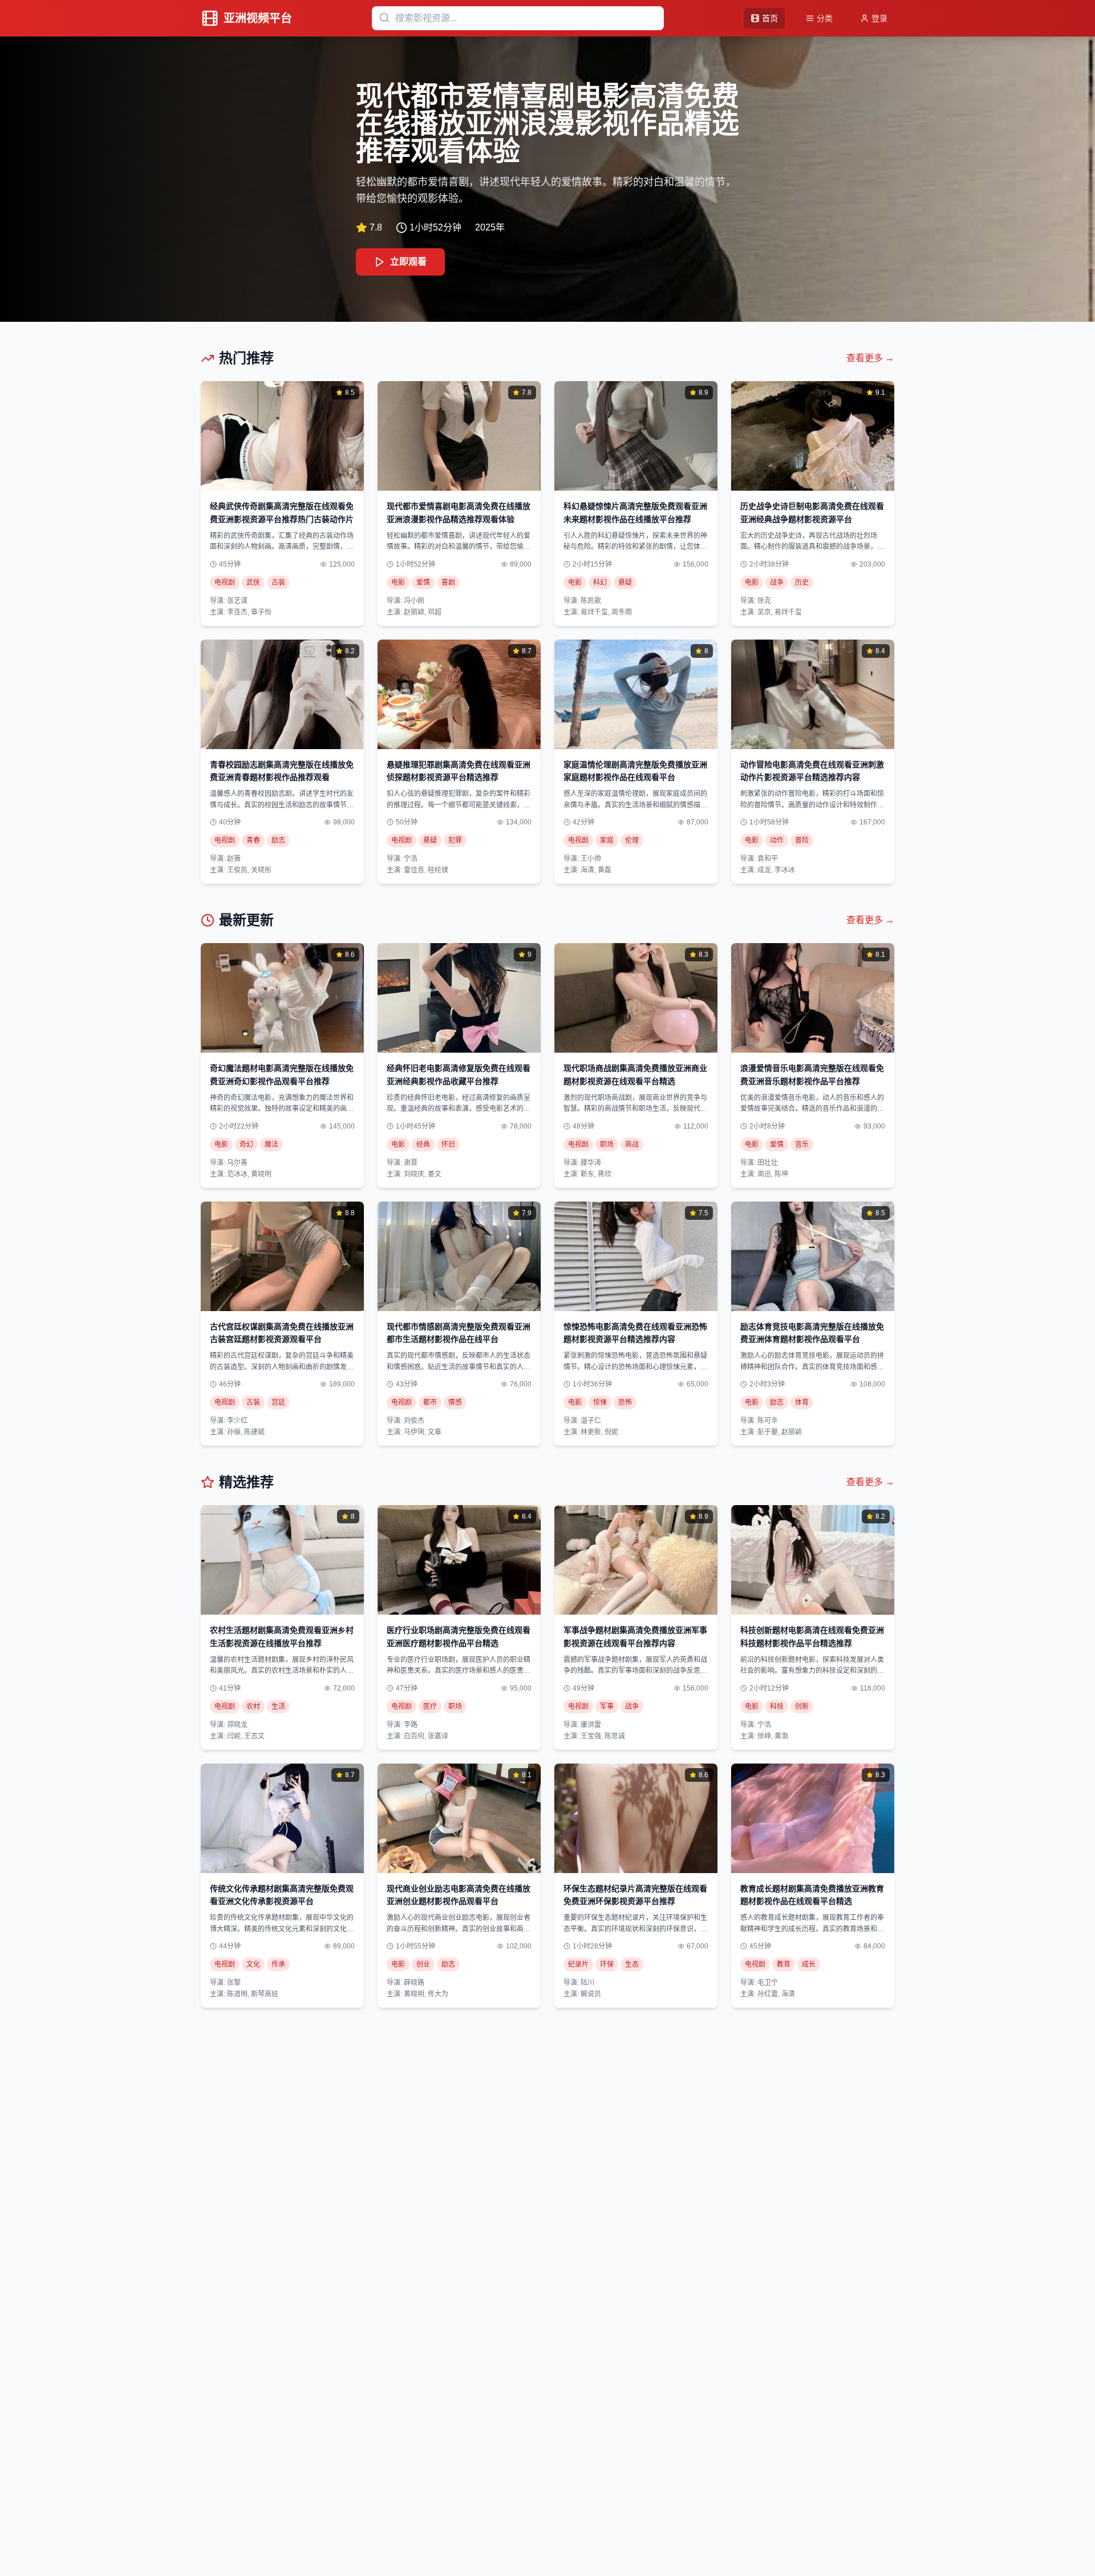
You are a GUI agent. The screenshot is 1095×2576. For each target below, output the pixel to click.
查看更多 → (870, 358)
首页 (770, 18)
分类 (825, 18)
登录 (879, 18)
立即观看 (408, 261)
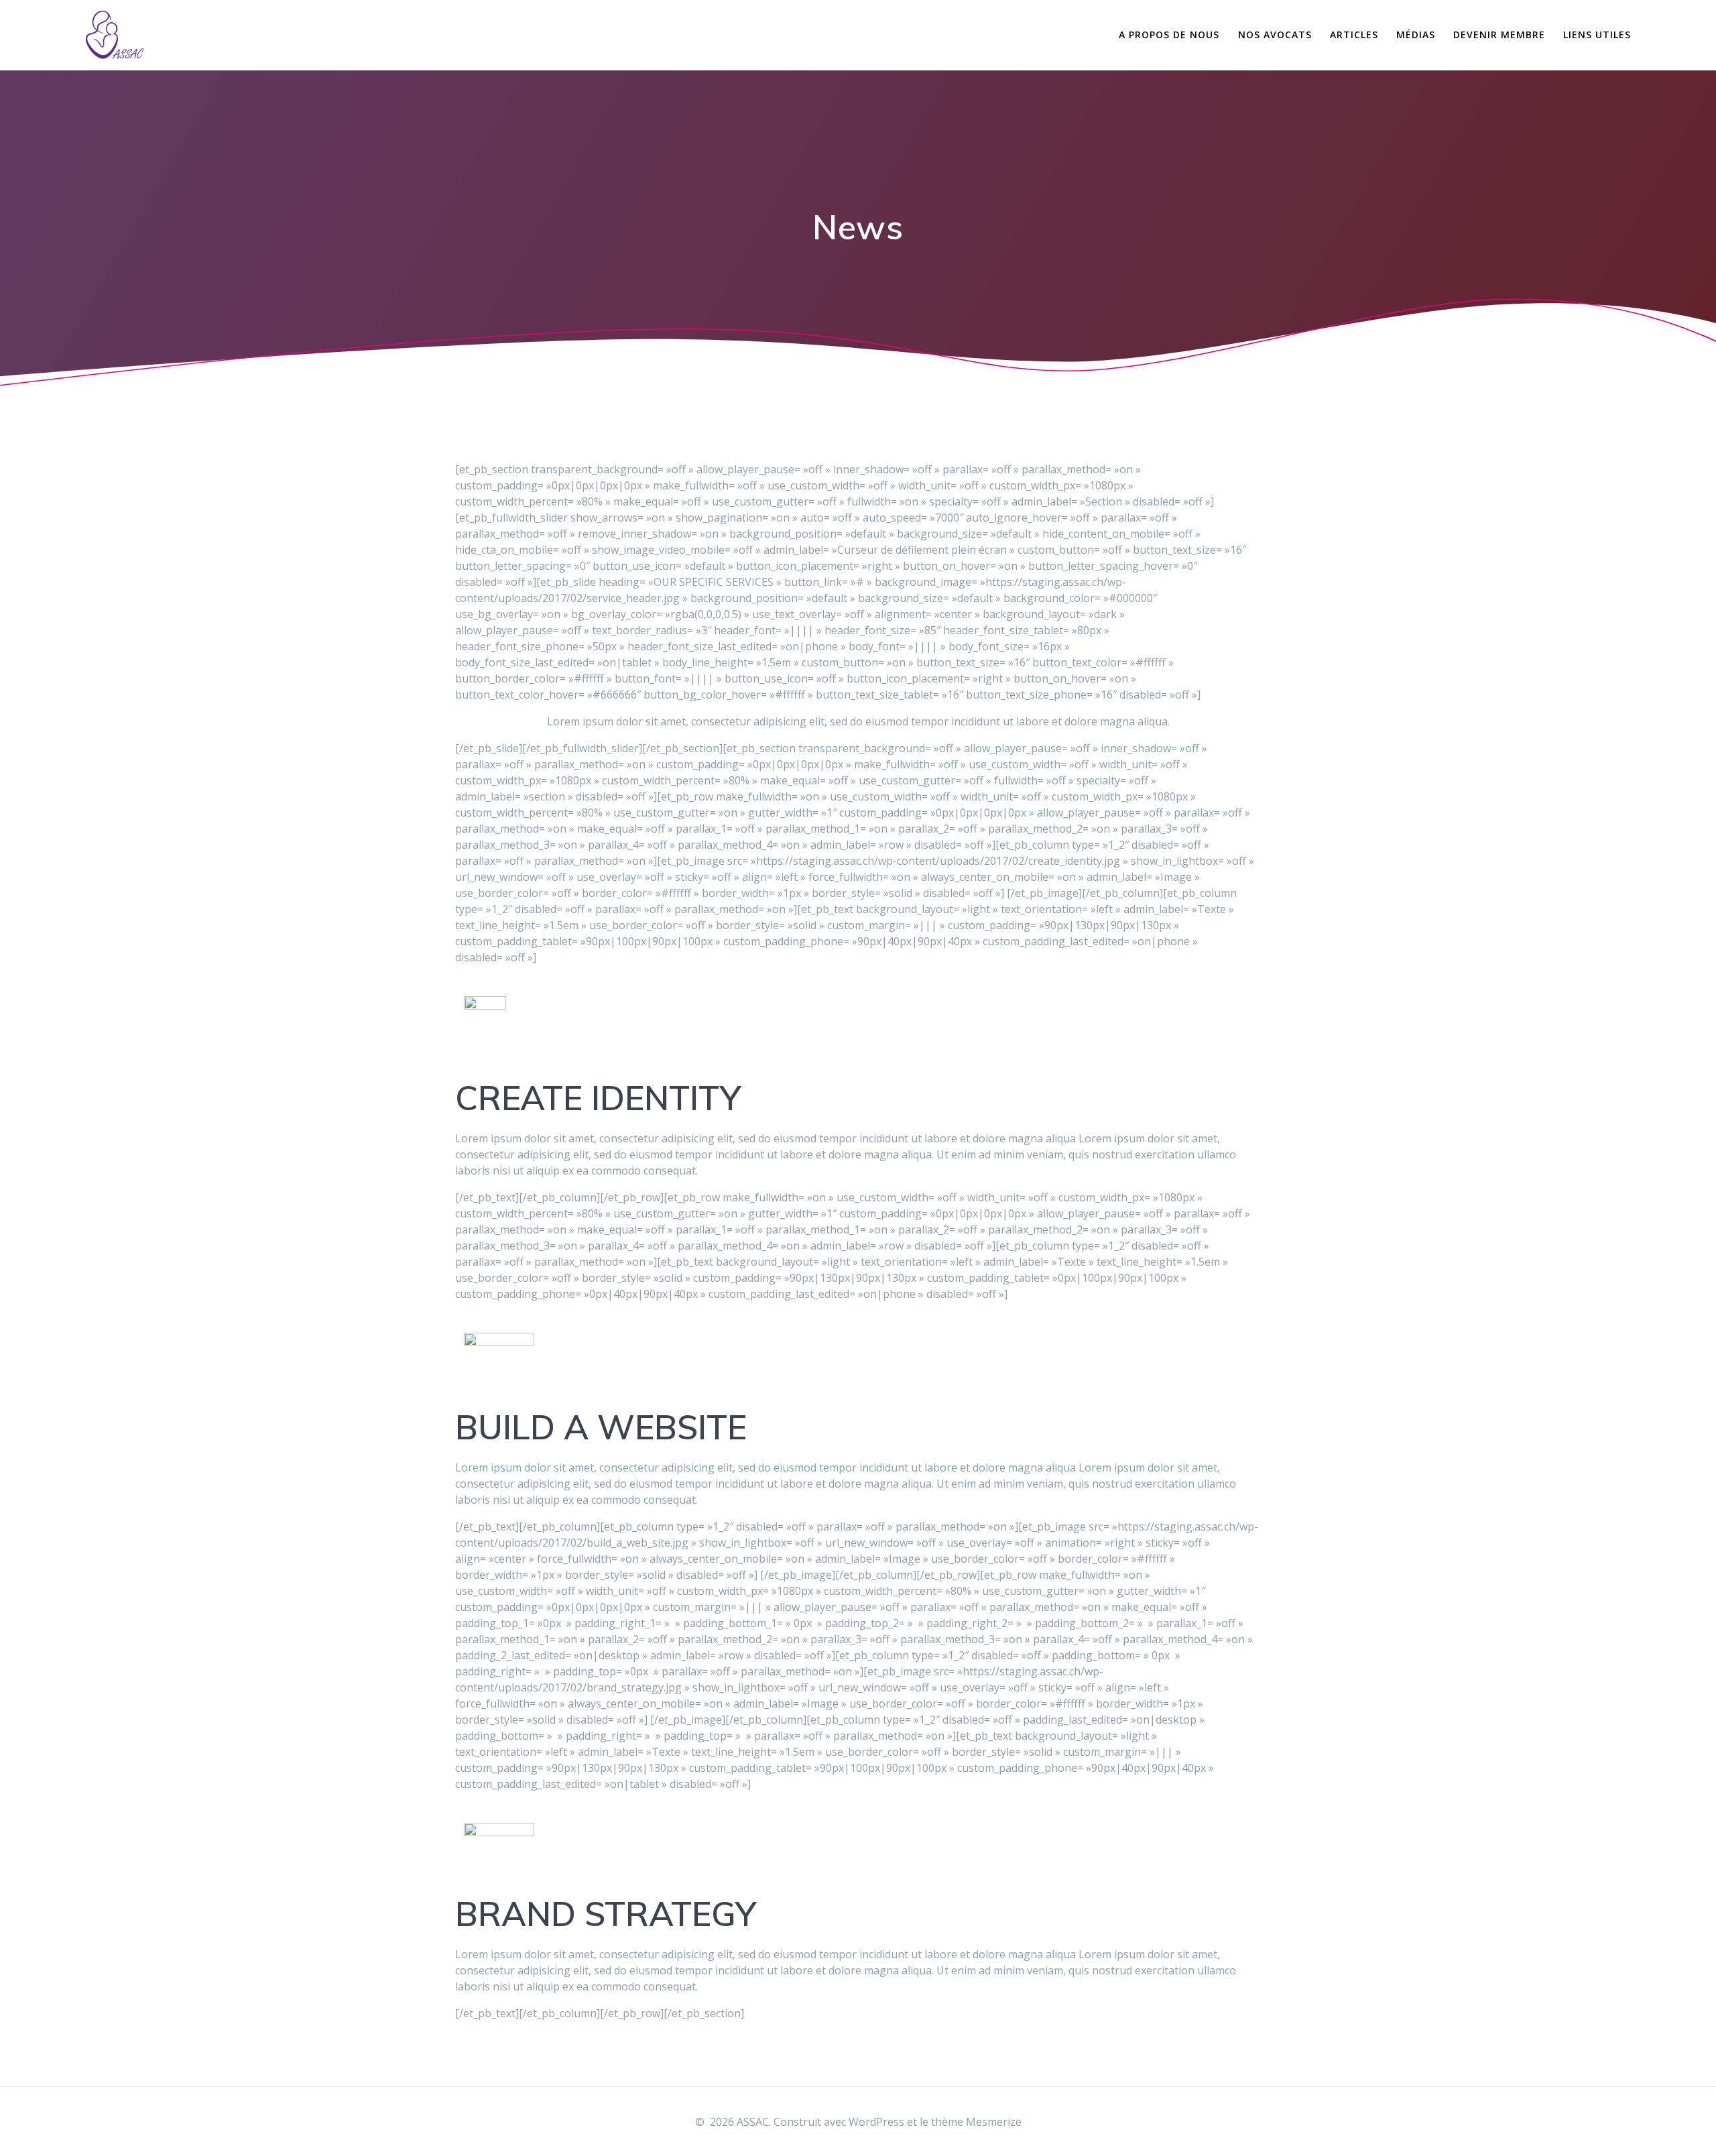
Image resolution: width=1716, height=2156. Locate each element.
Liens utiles (1597, 34)
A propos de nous (1169, 34)
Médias (1415, 34)
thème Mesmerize (976, 2121)
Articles (1354, 34)
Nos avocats (1275, 34)
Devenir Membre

TASK BRIEF: In repeating the entries, exclude the pictures and alter nothing else.

RESULT OF THE TASK:
You are a GUI agent. The screenshot is 1095×2576. For each target below, output the pixel to click.
查看更多 → (870, 358)
首页 (770, 18)
分类 (825, 18)
登录 (879, 18)
立即观看 (408, 261)
Image resolution: width=1716, height=2156. Locate each element.
Liens utiles (1597, 34)
A propos de nous (1169, 34)
Médias (1415, 34)
thème Mesmerize (976, 2121)
Articles (1354, 34)
Nos avocats (1275, 34)
Devenir Membre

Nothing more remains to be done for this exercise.